Rejoicing In Your Self

The guru says:

Don’t forget to think of all the good things about your life while you are working for improvements. We don’t want the search for a better life to mean only focusing on what needs to be changed. Some things about yourself are cause for rejoicing. Do it, for goodness’ sake.

Before embarking on a mission to extend the values of your life, why not take stock of what you have got? Even in its poorest phase, life has many blessings. The soldiers in the Hell of mud and slaughter in the trenches of World War 1 were still able to find poetry about poppies, courage and memories of home. Do not worry that this course is about merely distracting you from the problems that need solving; we intend to show you how to deal with the difficulties. But by the same rationale, it would be wrong to draw your attention away from the good things in your life. That would be equally false and misleading.

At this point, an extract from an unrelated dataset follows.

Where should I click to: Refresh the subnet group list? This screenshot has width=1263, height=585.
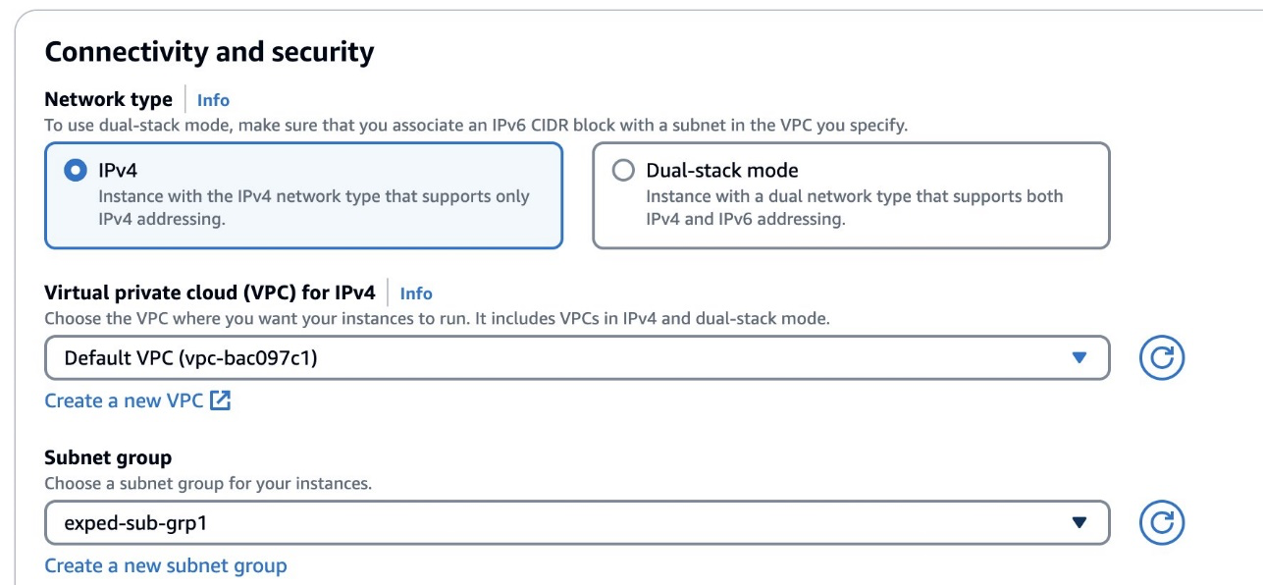1161,522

As soon as is convenient after reading this section, get yourself some paper or a note book and start writing:

Write down all the good things you can think of in your life right now. You don’t have to do the New Agey thing of telling yourself that horrible things are really good for you (“All miseries are just lessons” and that stuff). List genuine pleasures, quiet satisfactions and the many many things that you surely have achieved in your life. Count your blessings, as the Christians say. Well, why not?

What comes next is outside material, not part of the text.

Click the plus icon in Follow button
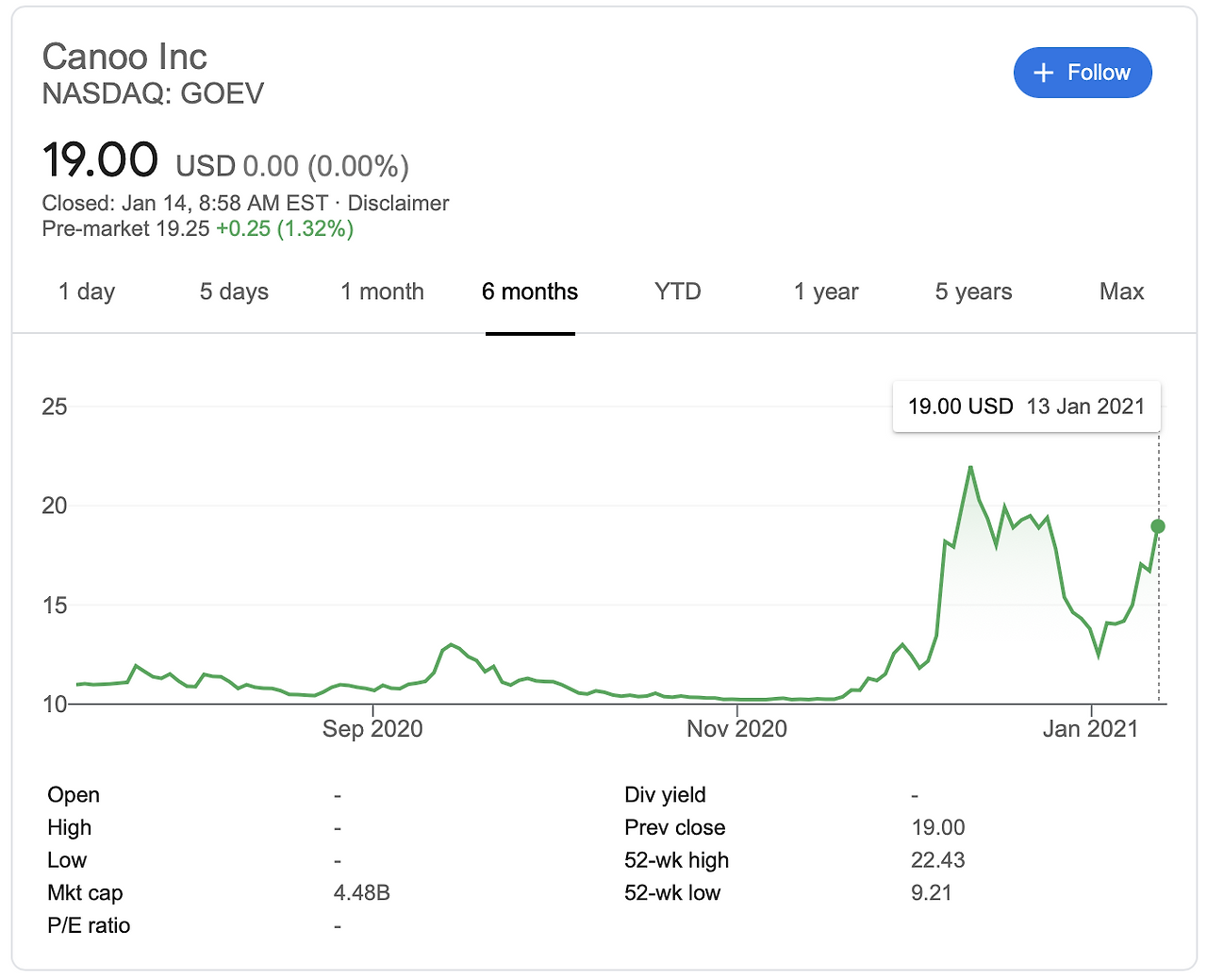Screen dimensions: 1207x980 [1043, 73]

It’s a god idea to take inventory in this way. Because it helps to balance your life and sanity is mainly about being balanced: right brain-left brain; positive and negative; male-female; yin and yang. There are things you want to change; we’ll talk about that in other sections. But write down the things that you wouldn’t want to change.

Talk yourself into it this way:

If you were granted the wish of changing anything in your life that you wanted to, rewriting your own history, what would you leave just the way it is? Surely those are the good things; the ones you are proud of; the moments of real happiness.

Write them down. The act of committing them to paper acknowledges their worth, makes a concreteness out of the abstraction we are referring to here. It is, in a way, an act of self-love. Most of us don’t like the way we are too much. That’s why we are unhappy. But the search for happiness begins with self-love. Remember the dictum of Aristotle that it is man’s duty to be happy. That begins with self-worth; self-love. No-one can be happy without a sense of pride in who we are and what we have achieved. This isn’t an ego trip. Or rather it IS an ego trip; but not the pathological controlling kind. More the quiet hymn of praise to your own Being.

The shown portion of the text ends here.